What to produce: Take the listing below and output it again exactly.

Extracted data:
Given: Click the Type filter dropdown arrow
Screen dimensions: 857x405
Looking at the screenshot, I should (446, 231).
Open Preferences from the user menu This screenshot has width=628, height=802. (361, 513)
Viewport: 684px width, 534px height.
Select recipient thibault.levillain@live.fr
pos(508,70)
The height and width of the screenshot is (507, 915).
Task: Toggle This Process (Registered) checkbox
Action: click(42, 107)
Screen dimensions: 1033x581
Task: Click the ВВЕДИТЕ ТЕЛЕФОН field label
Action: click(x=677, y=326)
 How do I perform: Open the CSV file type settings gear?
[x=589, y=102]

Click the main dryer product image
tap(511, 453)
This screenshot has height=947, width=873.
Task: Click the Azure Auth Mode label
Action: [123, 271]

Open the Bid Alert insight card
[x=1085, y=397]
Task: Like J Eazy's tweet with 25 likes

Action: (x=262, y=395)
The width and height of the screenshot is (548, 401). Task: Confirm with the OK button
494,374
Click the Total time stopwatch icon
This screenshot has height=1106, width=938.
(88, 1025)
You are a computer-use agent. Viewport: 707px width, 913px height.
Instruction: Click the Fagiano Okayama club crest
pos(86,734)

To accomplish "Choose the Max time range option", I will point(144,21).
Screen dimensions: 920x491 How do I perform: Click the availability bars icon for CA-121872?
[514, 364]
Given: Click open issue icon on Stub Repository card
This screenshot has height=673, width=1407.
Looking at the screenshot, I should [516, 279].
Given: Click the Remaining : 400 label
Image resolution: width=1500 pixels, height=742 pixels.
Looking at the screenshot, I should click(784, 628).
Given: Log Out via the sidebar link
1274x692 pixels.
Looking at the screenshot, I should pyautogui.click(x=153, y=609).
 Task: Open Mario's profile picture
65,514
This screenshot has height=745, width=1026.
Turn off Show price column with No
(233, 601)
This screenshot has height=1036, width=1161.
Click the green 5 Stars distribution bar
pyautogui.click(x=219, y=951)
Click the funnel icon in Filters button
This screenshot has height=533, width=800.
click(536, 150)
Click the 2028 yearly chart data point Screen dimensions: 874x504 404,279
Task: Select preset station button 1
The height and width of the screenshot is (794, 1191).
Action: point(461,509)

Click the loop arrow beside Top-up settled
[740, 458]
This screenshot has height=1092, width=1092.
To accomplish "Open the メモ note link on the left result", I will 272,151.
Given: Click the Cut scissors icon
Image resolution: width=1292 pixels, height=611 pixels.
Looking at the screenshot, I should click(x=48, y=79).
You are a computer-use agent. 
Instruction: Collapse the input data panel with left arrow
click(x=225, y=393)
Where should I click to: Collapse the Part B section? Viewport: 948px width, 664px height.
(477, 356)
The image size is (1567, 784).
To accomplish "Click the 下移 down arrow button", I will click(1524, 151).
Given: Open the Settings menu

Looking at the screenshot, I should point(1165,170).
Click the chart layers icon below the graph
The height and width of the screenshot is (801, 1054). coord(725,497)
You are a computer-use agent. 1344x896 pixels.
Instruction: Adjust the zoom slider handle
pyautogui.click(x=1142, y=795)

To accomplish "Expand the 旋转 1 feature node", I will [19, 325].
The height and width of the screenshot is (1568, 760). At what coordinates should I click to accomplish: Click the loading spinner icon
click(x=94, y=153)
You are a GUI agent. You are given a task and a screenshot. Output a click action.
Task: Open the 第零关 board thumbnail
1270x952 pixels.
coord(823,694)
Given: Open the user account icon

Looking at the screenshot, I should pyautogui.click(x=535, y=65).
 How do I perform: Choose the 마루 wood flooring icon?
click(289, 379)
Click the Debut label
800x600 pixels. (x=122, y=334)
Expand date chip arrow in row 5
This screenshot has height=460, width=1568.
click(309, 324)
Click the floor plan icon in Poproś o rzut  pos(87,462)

Response to the task:
Given: Click the Type filter dropdown arrow
Screen dimensions: 857x405
Looking at the screenshot, I should (446, 231).
Open Preferences from the user menu This screenshot has width=628, height=802. (361, 513)
Viewport: 684px width, 534px height.
Select recipient thibault.levillain@live.fr
pos(508,70)
The height and width of the screenshot is (507, 915).
Task: Toggle This Process (Registered) checkbox
Action: click(42, 107)
Screen dimensions: 1033x581
Task: Click the ВВЕДИТЕ ТЕЛЕФОН field label
Action: click(x=677, y=326)
 How do I perform: Open the CSV file type settings gear?
[x=589, y=102]

Click the main dryer product image
tap(511, 453)
This screenshot has height=947, width=873.
Task: Click the Azure Auth Mode label
Action: [123, 271]

Open the Bid Alert insight card
[x=1085, y=397]
Task: Like J Eazy's tweet with 25 likes

Action: (x=262, y=395)
The width and height of the screenshot is (548, 401). Task: Confirm with the OK button
494,374
Click the Total time stopwatch icon
This screenshot has height=1106, width=938.
(88, 1025)
You are a computer-use agent. Viewport: 707px width, 913px height.
Instruction: Click the Fagiano Okayama club crest
pos(86,734)

To accomplish "Choose the Max time range option", I will point(144,21).
Screen dimensions: 920x491 How do I perform: Click the availability bars icon for CA-121872?
[514, 364]
Given: Click open issue icon on Stub Repository card
This screenshot has height=673, width=1407.
Looking at the screenshot, I should [516, 279].
Given: Click the Remaining : 400 label
Image resolution: width=1500 pixels, height=742 pixels.
Looking at the screenshot, I should click(784, 628).
Given: Log Out via the sidebar link
1274x692 pixels.
Looking at the screenshot, I should pyautogui.click(x=153, y=609).
 Task: Open Mario's profile picture
65,514
This screenshot has height=745, width=1026.
Turn off Show price column with No
(233, 601)
This screenshot has height=1036, width=1161.
Click the green 5 Stars distribution bar
pyautogui.click(x=219, y=951)
Click the funnel icon in Filters button
This screenshot has height=533, width=800.
click(536, 150)
Click the 2028 yearly chart data point Screen dimensions: 874x504 404,279
Task: Select preset station button 1
The height and width of the screenshot is (794, 1191).
Action: point(461,509)

Click the loop arrow beside Top-up settled
[740, 458]
This screenshot has height=1092, width=1092.
To accomplish "Open the メモ note link on the left result", I will 272,151.
Given: Click the Cut scissors icon
Image resolution: width=1292 pixels, height=611 pixels.
Looking at the screenshot, I should click(x=48, y=79).
You are a computer-use agent. 
Instruction: Collapse the input data panel with left arrow
click(x=225, y=393)
Where should I click to: Collapse the Part B section? Viewport: 948px width, 664px height.
(477, 356)
The image size is (1567, 784).
To accomplish "Click the 下移 down arrow button", I will click(1524, 151).
Given: Open the Settings menu

Looking at the screenshot, I should point(1165,170).
Click the chart layers icon below the graph
The height and width of the screenshot is (801, 1054). coord(725,497)
You are a computer-use agent. 1344x896 pixels.
Instruction: Adjust the zoom slider handle
pyautogui.click(x=1142, y=795)

To accomplish "Expand the 旋转 1 feature node", I will [19, 325].
The height and width of the screenshot is (1568, 760). At what coordinates should I click to accomplish: Click the loading spinner icon
click(x=94, y=153)
You are a GUI agent. You are given a task and a screenshot. Output a click action.
Task: Open the 第零关 board thumbnail
1270x952 pixels.
coord(823,694)
Given: Open the user account icon

Looking at the screenshot, I should pyautogui.click(x=535, y=65).
 How do I perform: Choose the 마루 wood flooring icon?
click(289, 379)
Click the Debut label
800x600 pixels. (x=122, y=334)
Expand date chip arrow in row 5
This screenshot has height=460, width=1568.
click(309, 324)
Click the floor plan icon in Poproś o rzut  pos(87,462)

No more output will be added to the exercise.